Please visit https://gist.github.com/9e7a46be13f4513dfafca75d92dd932c for details.
The package status will be changed and will be waiting on your next actions.
chtof (maintainer) on 05 Oct 2019 13:55:20 +00:00:
kb2919355 didn't solved the issue. As reminder:
"Really strange, the URL https://my.powerfolder.com/dl/firSoD3LMSiXaonvfcs2TQf/PowerFolderLatestInstaller.exe works from Windows 10 but not from chocolatey-test-environment.
I have also tried:
[Net.ServicePointManager]::SecurityProtocol = [System.Net.SecurityProtocolType]::Tls12
Invoke-WebRequest -Uri "https://my.powerfolder.com/dl/firSoD3LMSiXaonvfcs2TQf/PowerFolderLatestInstaller.exe" -Headers @{"Upgrade-Insecure-Requests"="1"; "User-Agent"="Mozilla/5.0 (Windows NT 10.0; Win64; x64) AppleWebKit/537.36 (KHTML, like Gecko) Chrome/75.0.3770.142 Safari/537.36"; "Accept"="text/html,application/xhtml+xml,application/xml;q=0.9,image/webp,image/apng,/;q=0.8,application/signed-exchange;v=b3"; "Referer"="https://www.powerfolder.com/sync-and-share-download/"; "Accept-Encoding"="gzip, deflate, br"; "Accept-Language"="en-US,en;q=0.9"}
but it doesn't work:
Invoke-WebRequest : The request was aborted: Could not create SSL/TLS secure
Any idea/suggestion?
channel."
flcdrg (reviewer) on 19 Oct 2019 09:23:09 +00:00:
Looking at the TLS info in Firefox, it indicates TLS1.3
chtof (maintainer) on 19 Oct 2019 09:39:31 +00:00:
Do you know a way to support TLS 1.3 in Windows 2013 (I haven't found such kb)?

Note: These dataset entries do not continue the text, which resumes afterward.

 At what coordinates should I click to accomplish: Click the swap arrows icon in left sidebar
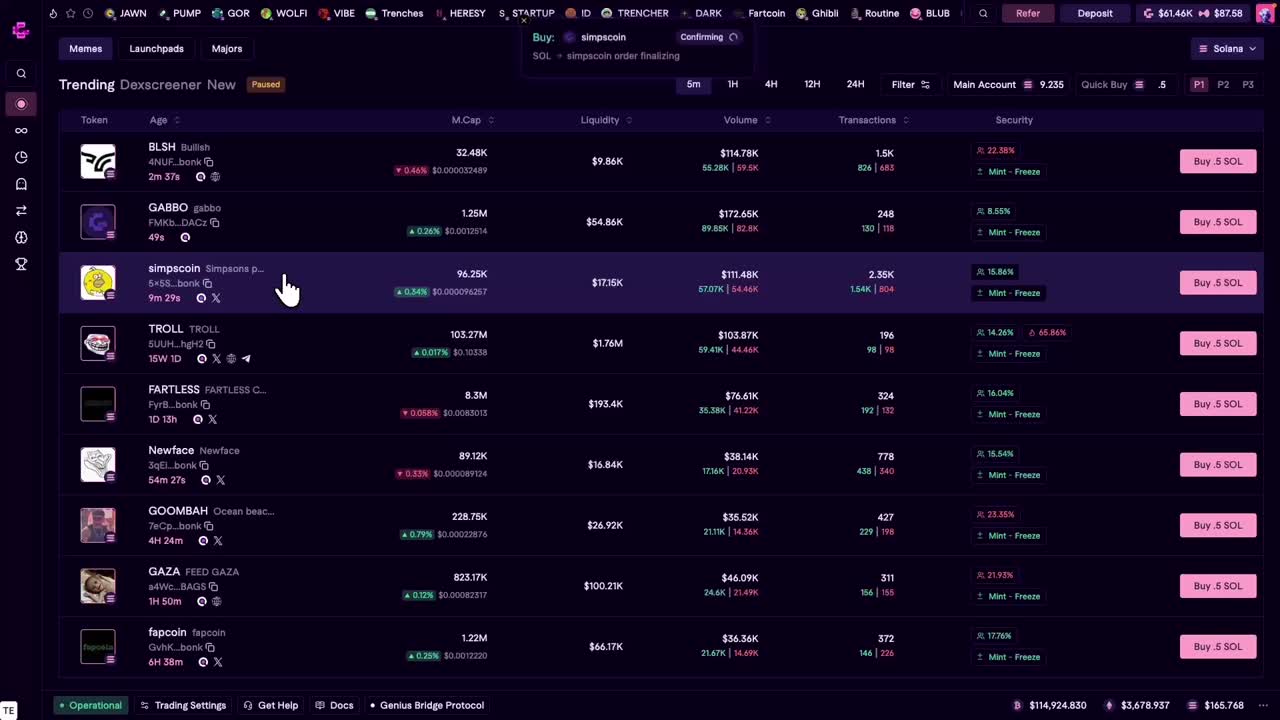pyautogui.click(x=21, y=211)
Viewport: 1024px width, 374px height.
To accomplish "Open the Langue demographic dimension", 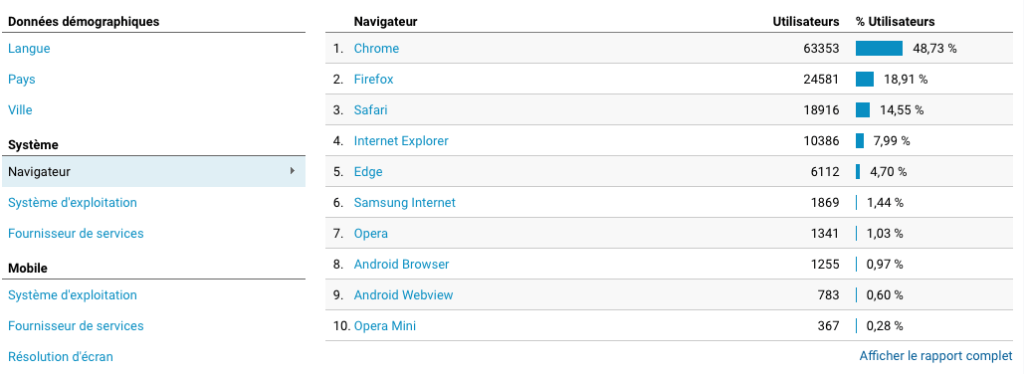I will (29, 48).
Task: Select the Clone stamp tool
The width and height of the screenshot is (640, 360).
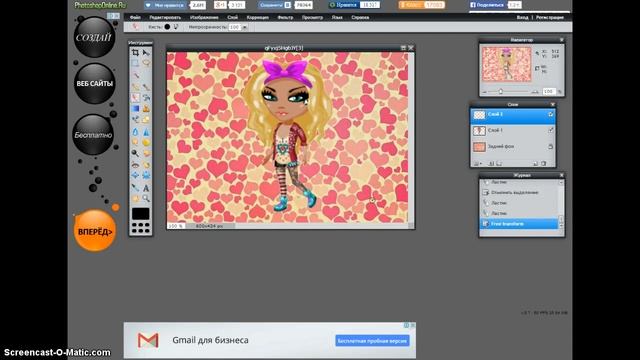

Or do I have to add some logic to do not allow installation with W2003?
flcdrg (reviewer) on 19 Oct 2019 09:55:22 +00:00:
I think you'll need to add a dependency on .NET 4.7+
https://docs.microsoft.com/en-us/dotnet/framework/network-programming/tls
chtof (maintainer) on 19 Oct 2019 13:28:38 +00:00:
A new version has been released and have the same download link, that's why I request to reject this package version.
Status Change - Changed status of package from 'submitted' to 'rejected'.